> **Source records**
Segment Open
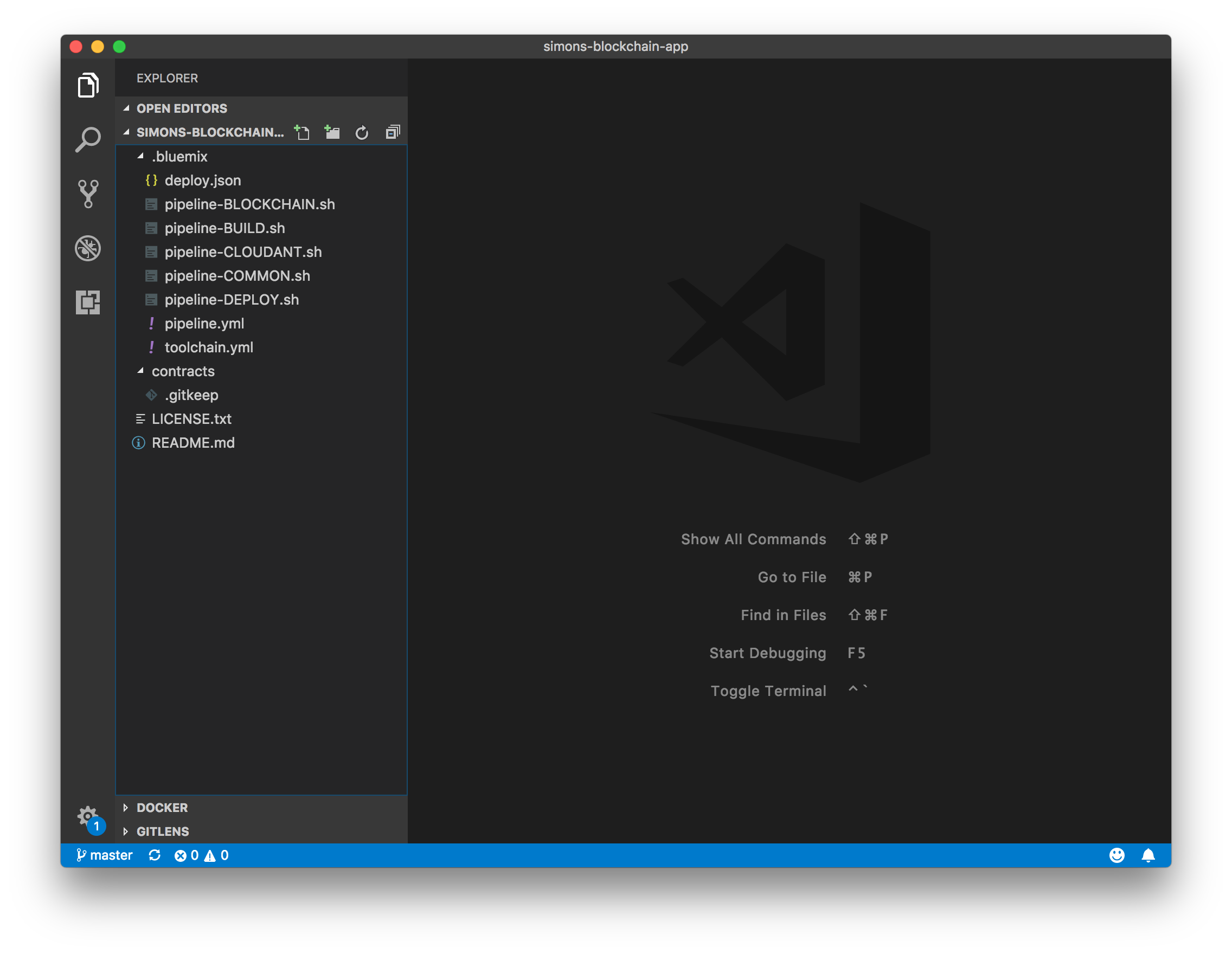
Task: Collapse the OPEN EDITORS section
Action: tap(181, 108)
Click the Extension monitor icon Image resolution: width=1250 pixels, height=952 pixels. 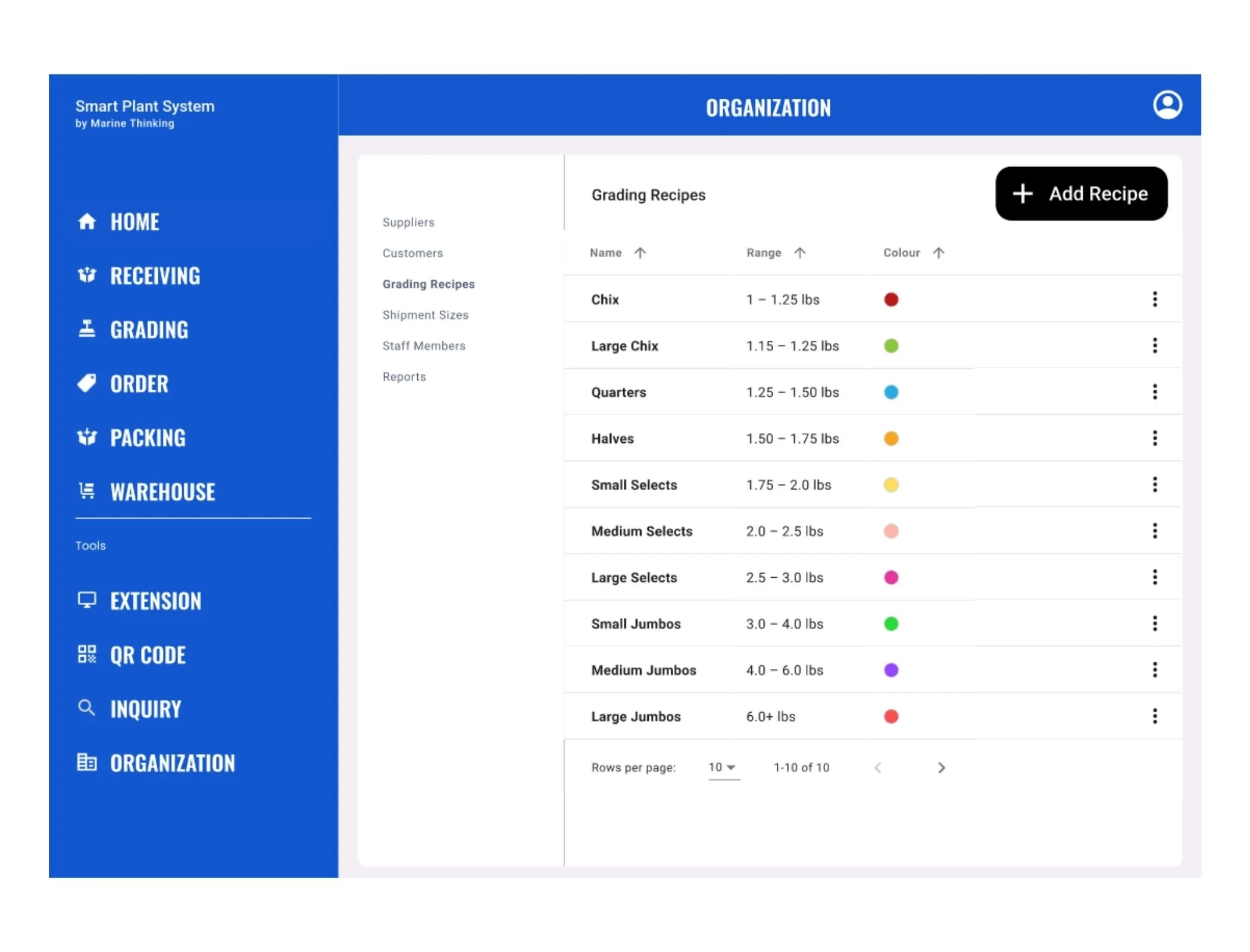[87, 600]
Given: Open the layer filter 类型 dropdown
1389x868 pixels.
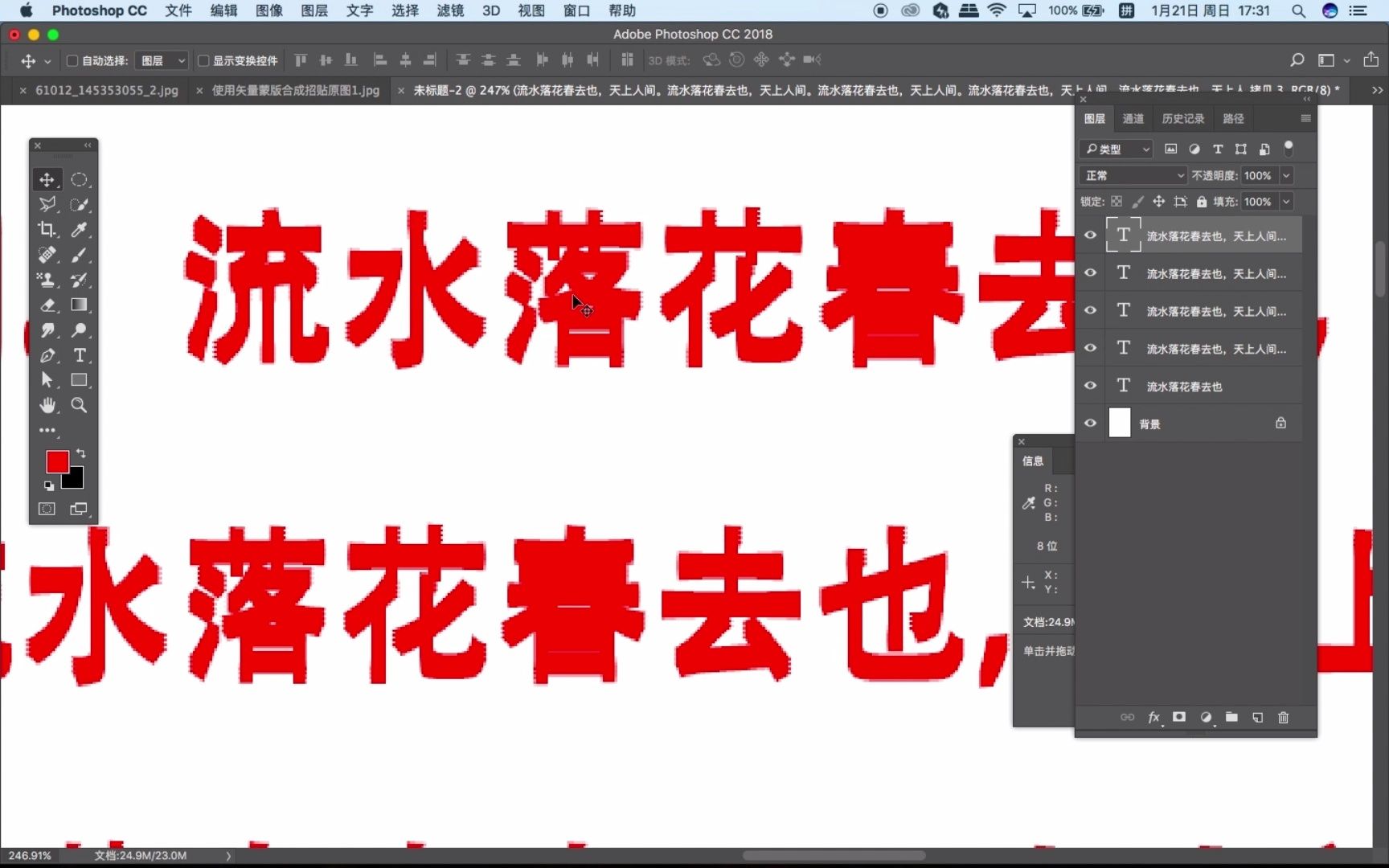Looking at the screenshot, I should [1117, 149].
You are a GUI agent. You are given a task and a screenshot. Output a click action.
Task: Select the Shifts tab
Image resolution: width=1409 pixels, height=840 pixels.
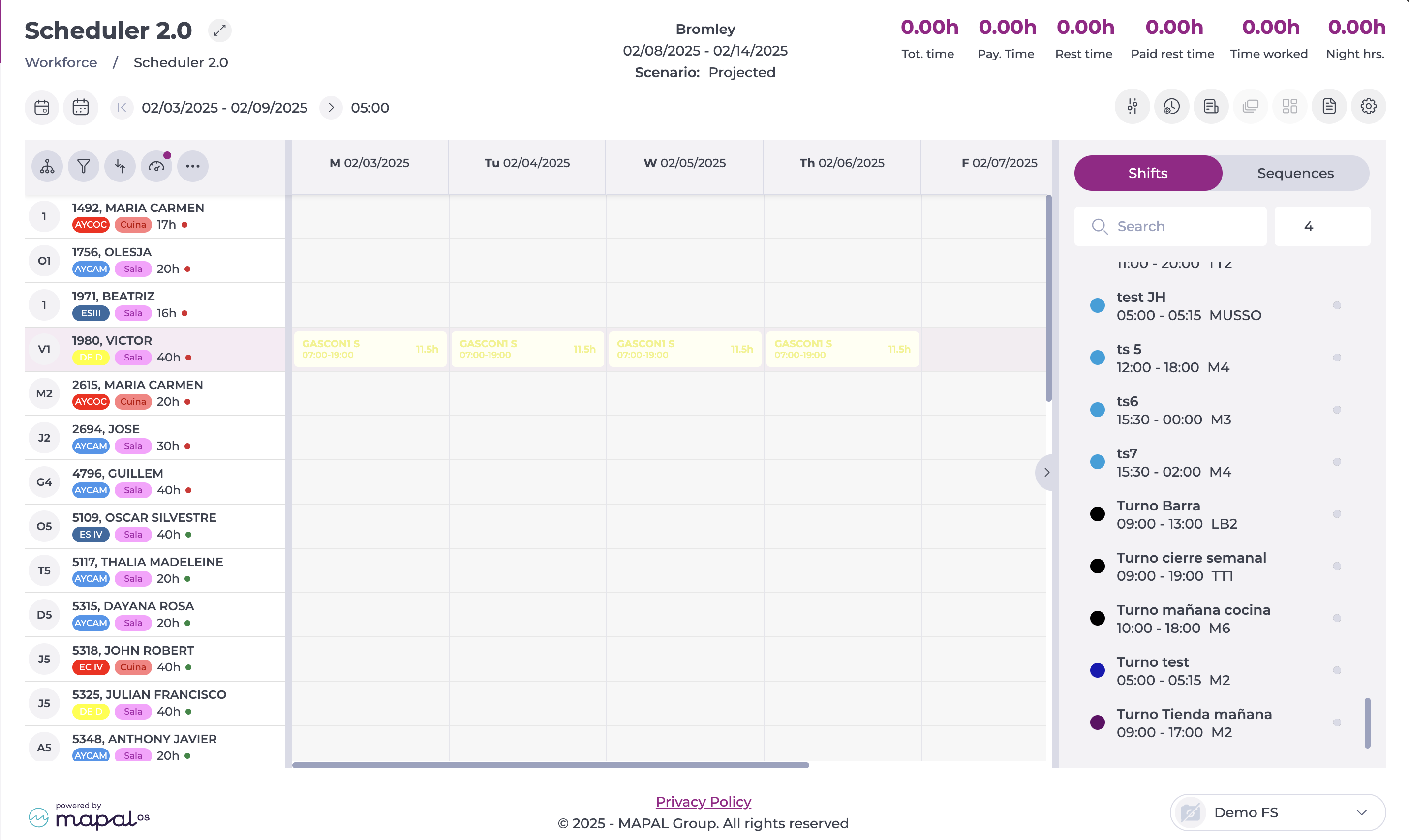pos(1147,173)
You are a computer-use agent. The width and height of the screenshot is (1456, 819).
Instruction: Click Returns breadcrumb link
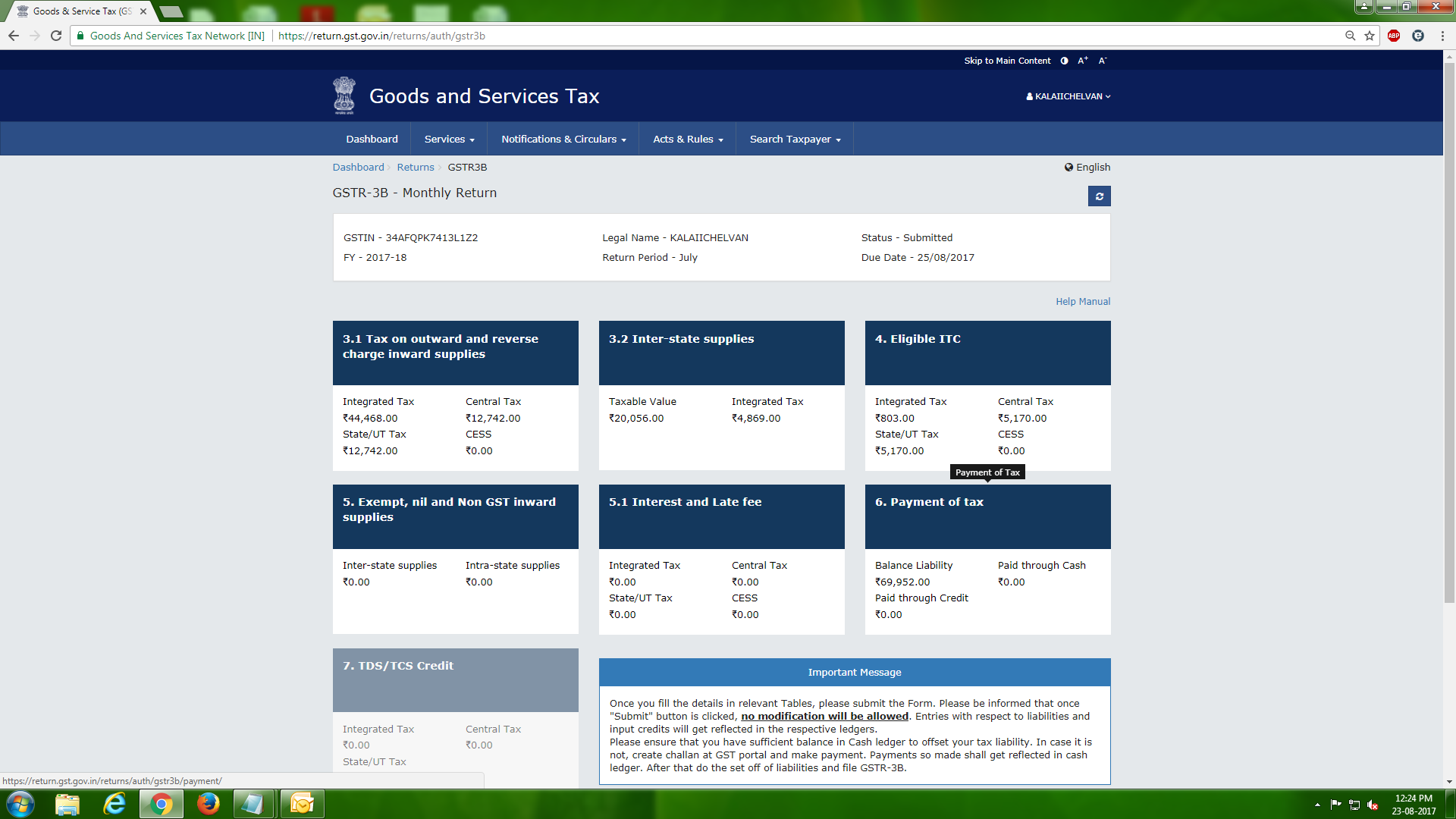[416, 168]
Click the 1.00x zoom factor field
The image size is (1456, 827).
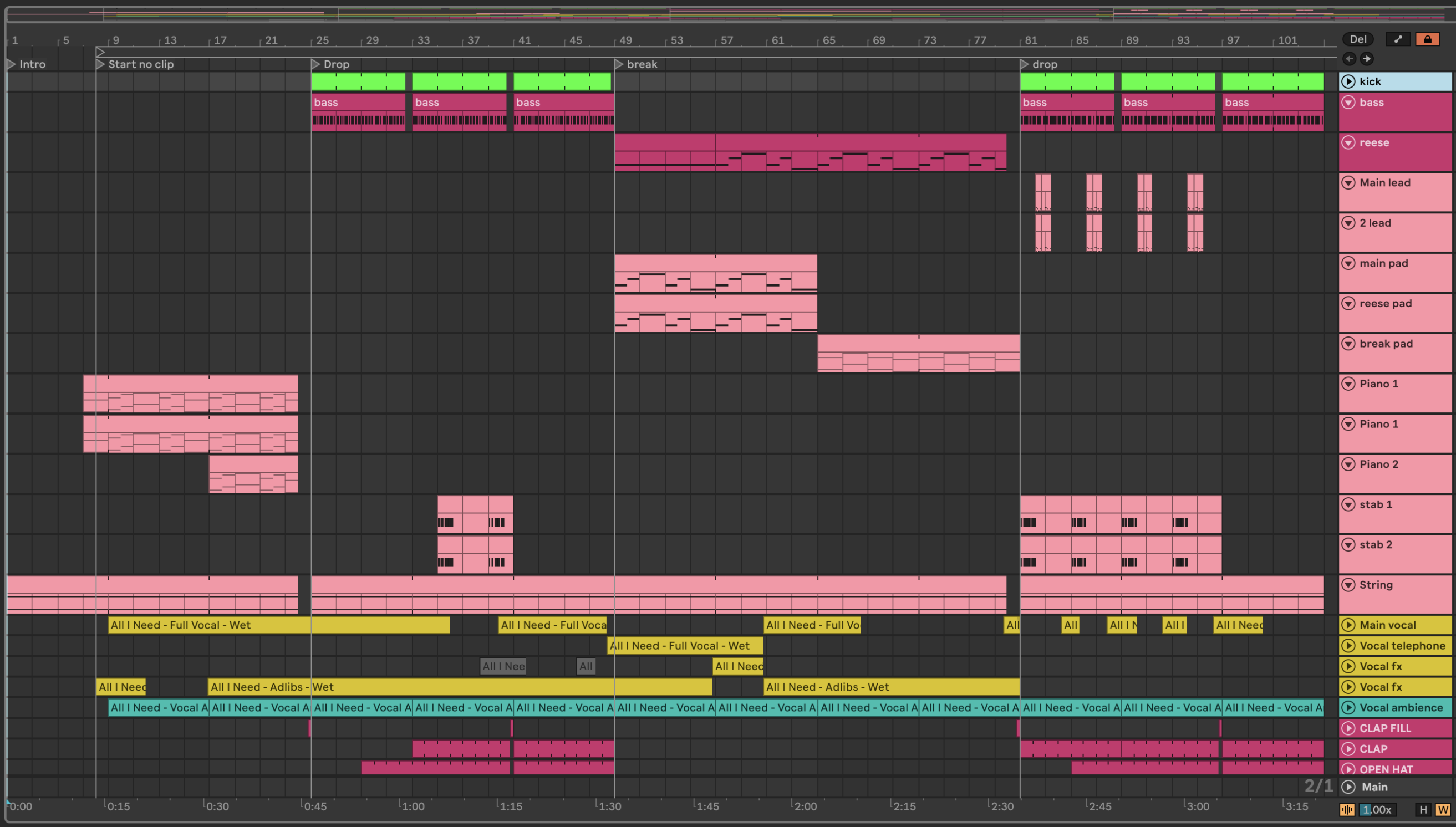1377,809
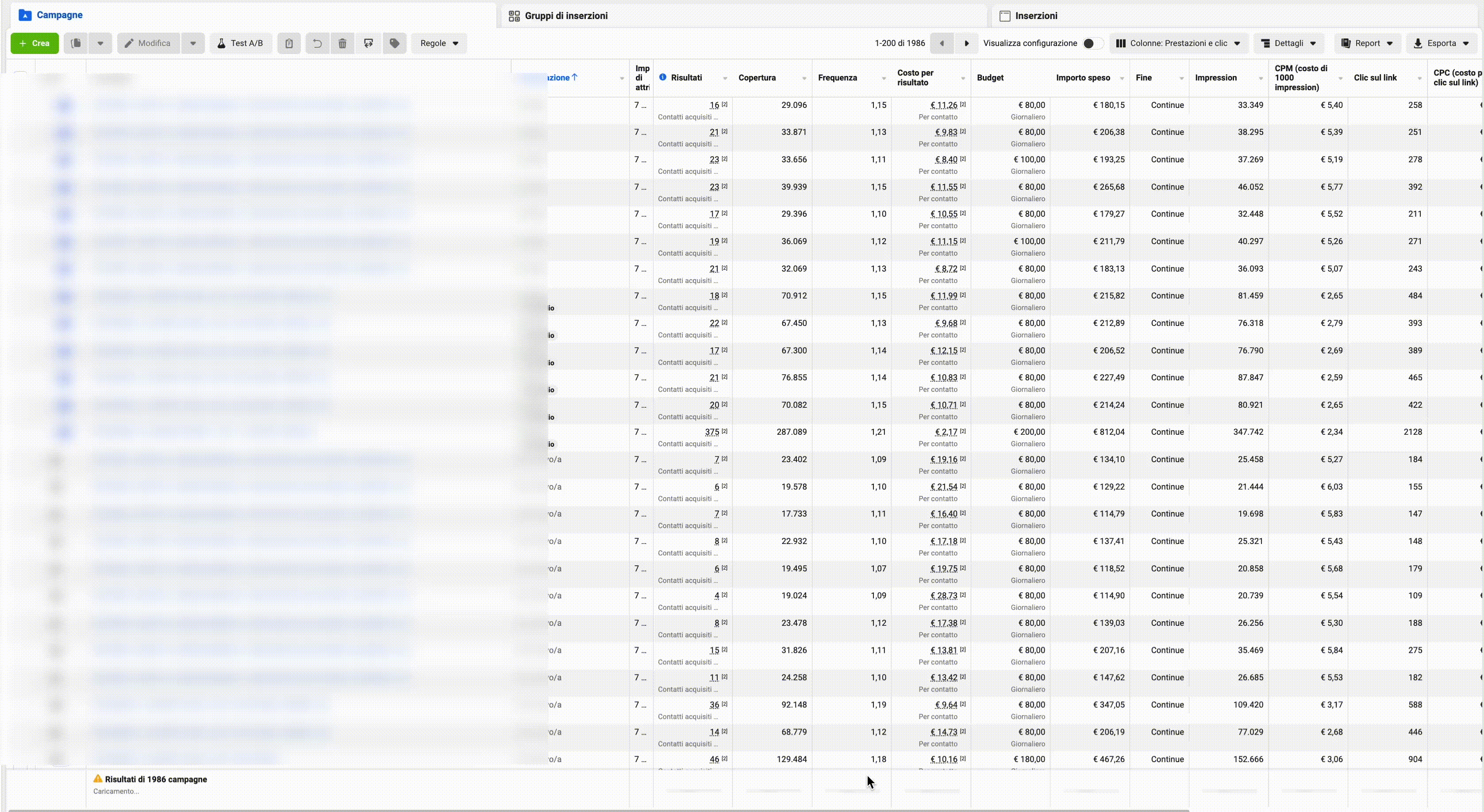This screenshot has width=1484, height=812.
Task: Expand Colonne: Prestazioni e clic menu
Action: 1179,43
Segment Closed
> **What the task asks**
Filter the records, keeping only lines that contain "agent", and show those lines.

> **Solved problem**
You are a GUI agent. You are given a task and a screenshot. Output a click action.
You are a computer-use agent. The width and height of the screenshot is (1456, 819).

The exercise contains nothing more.